Cependant, Nana, en roulant ces choses, était arrivée chez elle, rue Véron. Elle fut toute secouée de voir de la lumière. Fontan rentrait maussade, lâché lui aussi par l’ami qui lui avait payé à dîner. Il écouta d’un air froid les explications qu’elle donnait, craignant des calottes, effarée de le trouver là, lorsqu’elle ne l’attendait pas avant une heure du matin ; elle mentait, elle avouait bien avoir dépensé six francs, mais avec madame Maloir. Alors, il resta digne, il lui tendit une lettre à son adresse, qu’il avait tranquillement décachetée. C’était une lettre de Georges, toujours enfermé aux Fondettes, se soulageant chaque semaine dans des pages brûlantes. Nana adorait qu’on lui écrivît, surtout de grandes phrases d’amour, avec des serments.

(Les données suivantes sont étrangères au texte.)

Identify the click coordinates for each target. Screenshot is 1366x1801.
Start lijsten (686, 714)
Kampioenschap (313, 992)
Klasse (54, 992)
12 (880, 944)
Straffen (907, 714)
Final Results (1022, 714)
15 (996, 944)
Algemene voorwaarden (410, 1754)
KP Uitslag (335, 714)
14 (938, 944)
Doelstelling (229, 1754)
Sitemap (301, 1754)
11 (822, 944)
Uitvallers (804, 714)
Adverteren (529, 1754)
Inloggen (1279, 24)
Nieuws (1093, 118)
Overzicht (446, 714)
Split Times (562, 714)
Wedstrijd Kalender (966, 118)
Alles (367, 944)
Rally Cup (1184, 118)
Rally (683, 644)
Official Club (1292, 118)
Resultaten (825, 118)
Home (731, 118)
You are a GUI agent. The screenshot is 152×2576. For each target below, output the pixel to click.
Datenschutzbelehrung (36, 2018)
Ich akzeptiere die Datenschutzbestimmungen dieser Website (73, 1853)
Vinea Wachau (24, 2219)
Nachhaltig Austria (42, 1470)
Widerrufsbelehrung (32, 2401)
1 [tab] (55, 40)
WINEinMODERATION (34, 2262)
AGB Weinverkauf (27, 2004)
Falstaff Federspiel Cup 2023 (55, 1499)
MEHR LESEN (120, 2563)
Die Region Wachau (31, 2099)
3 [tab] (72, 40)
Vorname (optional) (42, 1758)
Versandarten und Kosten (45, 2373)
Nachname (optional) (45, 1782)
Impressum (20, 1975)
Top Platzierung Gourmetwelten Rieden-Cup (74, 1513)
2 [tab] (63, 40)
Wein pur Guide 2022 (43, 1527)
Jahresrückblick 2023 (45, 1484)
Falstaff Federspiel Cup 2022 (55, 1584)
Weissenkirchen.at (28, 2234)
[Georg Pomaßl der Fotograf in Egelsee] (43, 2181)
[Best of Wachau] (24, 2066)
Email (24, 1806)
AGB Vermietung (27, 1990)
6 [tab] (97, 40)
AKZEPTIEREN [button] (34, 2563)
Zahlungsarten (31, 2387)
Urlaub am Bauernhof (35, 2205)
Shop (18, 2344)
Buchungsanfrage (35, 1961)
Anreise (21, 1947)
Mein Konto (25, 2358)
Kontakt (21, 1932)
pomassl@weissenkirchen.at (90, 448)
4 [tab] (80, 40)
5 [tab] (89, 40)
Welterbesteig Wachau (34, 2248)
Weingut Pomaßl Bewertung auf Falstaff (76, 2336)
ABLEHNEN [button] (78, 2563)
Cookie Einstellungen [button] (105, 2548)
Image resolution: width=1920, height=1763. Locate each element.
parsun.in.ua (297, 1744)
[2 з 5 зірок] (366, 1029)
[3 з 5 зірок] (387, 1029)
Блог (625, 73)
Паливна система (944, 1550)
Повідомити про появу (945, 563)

Elle lisait ça à tout le monde. Fontan connaissait le style de Georges et l’appréciait. Mais, ce soir-là, elle redoutait tellement une scène, qu’elle affecta l’indifférence ; elle parcourut la lettre d’un air maussade et la rejeta aussitôt. Fontan s’était mis à battre la retraite sur une vitre, ennuyé de se coucher de si bonne heure, ne sachant plus à quoi occuper sa soirée. Brusquement, il se tourna.

— Si l’on répondait tout de suite à ce gamin, dit-il.